Source records:
────────────────────

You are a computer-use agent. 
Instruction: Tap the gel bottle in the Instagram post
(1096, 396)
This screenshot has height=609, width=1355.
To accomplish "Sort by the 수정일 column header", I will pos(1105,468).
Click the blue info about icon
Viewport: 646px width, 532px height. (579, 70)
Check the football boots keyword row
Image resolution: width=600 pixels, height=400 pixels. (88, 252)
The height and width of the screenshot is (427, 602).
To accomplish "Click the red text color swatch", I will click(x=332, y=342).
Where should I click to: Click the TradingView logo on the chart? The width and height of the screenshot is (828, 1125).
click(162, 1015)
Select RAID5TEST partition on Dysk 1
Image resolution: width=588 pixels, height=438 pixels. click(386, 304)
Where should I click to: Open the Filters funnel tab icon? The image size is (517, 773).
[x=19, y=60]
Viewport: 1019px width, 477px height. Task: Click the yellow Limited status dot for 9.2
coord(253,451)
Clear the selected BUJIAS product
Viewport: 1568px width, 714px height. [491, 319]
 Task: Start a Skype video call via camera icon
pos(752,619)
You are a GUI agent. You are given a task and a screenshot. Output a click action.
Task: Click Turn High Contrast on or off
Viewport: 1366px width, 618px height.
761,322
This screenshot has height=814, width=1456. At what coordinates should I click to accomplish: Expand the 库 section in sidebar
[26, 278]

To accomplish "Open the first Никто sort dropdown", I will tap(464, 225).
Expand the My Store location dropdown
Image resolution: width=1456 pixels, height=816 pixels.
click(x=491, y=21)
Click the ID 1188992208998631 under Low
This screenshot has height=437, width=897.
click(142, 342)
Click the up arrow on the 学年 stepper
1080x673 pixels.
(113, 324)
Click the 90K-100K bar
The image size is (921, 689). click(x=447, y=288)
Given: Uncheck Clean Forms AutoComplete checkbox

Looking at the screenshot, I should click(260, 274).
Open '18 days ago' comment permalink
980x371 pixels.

────────────────────

Could you return all the data above exactly as it appears?

THE ANSWER:
You are a computer-use agent. 
Instruction: Tap the gel bottle in the Instagram post
(1096, 396)
This screenshot has height=609, width=1355.
To accomplish "Sort by the 수정일 column header", I will pos(1105,468).
Click the blue info about icon
Viewport: 646px width, 532px height. (579, 70)
Check the football boots keyword row
Image resolution: width=600 pixels, height=400 pixels. (88, 252)
The height and width of the screenshot is (427, 602).
To accomplish "Click the red text color swatch", I will click(x=332, y=342).
Where should I click to: Click the TradingView logo on the chart? The width and height of the screenshot is (828, 1125).
click(162, 1015)
Select RAID5TEST partition on Dysk 1
Image resolution: width=588 pixels, height=438 pixels. click(386, 304)
Where should I click to: Open the Filters funnel tab icon? The image size is (517, 773).
[x=19, y=60]
Viewport: 1019px width, 477px height. Task: Click the yellow Limited status dot for 9.2
coord(253,451)
Clear the selected BUJIAS product
Viewport: 1568px width, 714px height. [491, 319]
 Task: Start a Skype video call via camera icon
pos(752,619)
You are a GUI agent. You are given a task and a screenshot. Output a click action.
Task: Click Turn High Contrast on or off
Viewport: 1366px width, 618px height.
761,322
This screenshot has height=814, width=1456. At what coordinates should I click to accomplish: Expand the 库 section in sidebar
[26, 278]

To accomplish "Open the first Никто sort dropdown", I will tap(464, 225).
Expand the My Store location dropdown
Image resolution: width=1456 pixels, height=816 pixels.
click(x=491, y=21)
Click the ID 1188992208998631 under Low
This screenshot has height=437, width=897.
click(142, 342)
Click the up arrow on the 学年 stepper
1080x673 pixels.
(113, 324)
Click the 90K-100K bar
The image size is (921, 689). click(x=447, y=288)
Given: Uncheck Clean Forms AutoComplete checkbox

Looking at the screenshot, I should click(260, 274).
Open '18 days ago' comment permalink
980x371 pixels.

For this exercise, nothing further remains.